Enhancing drug absorption using lipids: a case study presenting the development and pharmacological evaluation of a novel lipid-based oral amphotericin B formulation for the treatment of systemic fungal infections.

作者信息

Sachs-Barrable Kristina, Lee Stephen D, Wasan Ellen K, Thornton Sheila J, Wasan Kishor M

机构信息

Faculty of Pharmaceutical Sciences, University of British Columbia, Vancouver, BC, Canada V6T 1Z3.

出版信息

Adv Drug Deliv Rev. 2008 Mar 17;60(6):692-701. doi: 10.1016/j.addr.2007.08.042. Epub 2007 Nov 5.

Abstract

The development of a safe and efficacious drug involves a balance between bioavailability, toxicity and disposition within the body. If the drug is hydrophobic or acid labile, oral administration may lead to poor systemic exposure, necessitating a parenteral treatment regime. Amphotericin B (AmpB) is one example of a well established, highly efficacious drug that has a 50 year history of intravenous therapy. AmpB formulated as a micellar dispersion (Fungizone; FZ) for IV use, remains one of the most effective agents in the treatment of systemic fungal infections, yet no oral formulations are currently commercially available. Recently, our laboratory has developed new oral lipid-based AmpB formulations with enhanced gastrointestinal (GI) tract absorption and antifungal activity with minimum renal toxicity. This review article will discuss these findings and present data to support two potential mechanisms for the enhanced GI tract absorption of AmpB when formulated in this oral lipid-based delivery system, namely an increase in lymphatic drug transport and a decrease in pre-systemic transporter-mediated drug efflux.

摘要

一种安全有效的药物的研发涉及生物利用度、毒性和体内处置之间的平衡。
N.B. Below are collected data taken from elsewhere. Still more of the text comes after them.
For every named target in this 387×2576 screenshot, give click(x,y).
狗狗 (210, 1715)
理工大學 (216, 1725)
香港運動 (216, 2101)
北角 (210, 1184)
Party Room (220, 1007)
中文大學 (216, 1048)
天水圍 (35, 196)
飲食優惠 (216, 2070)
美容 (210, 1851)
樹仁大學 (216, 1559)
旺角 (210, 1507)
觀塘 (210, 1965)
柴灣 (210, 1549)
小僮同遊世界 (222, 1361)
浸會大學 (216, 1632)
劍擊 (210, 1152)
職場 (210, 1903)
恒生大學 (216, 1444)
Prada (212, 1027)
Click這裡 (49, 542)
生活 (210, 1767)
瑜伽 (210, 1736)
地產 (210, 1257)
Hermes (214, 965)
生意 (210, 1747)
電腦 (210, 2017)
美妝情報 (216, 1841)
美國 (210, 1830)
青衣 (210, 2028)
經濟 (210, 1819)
如果药物具有疏水性或酸不稳定性,口服给药可能导致全身暴露不佳,因此需要采用肠胃外治疗方案。两性霉素B(AmpB)是一种成熟的高效药物,已有50年的静脉治疗历史,它就是一个例子。以胶束分散体(两性霉素B注射剂;FZ)形式配制用于静脉注射的AmpB,仍然是治疗系统性真菌感染最有效的药物之一,但目前尚无口服制剂上市。最近,我们实验室开发了新的基于脂质的口服AmpB制剂,具有增强的胃肠道(GI)吸收和抗真菌活性,且肾毒性最小。这篇综述文章将讨论这些发现,并提供数据支持在这种基于脂质的口服给药系统中配制AmpB时增强胃肠道吸收的两种潜在机制,即淋巴药物转运增加和系统前转运体介导的药物外排减少。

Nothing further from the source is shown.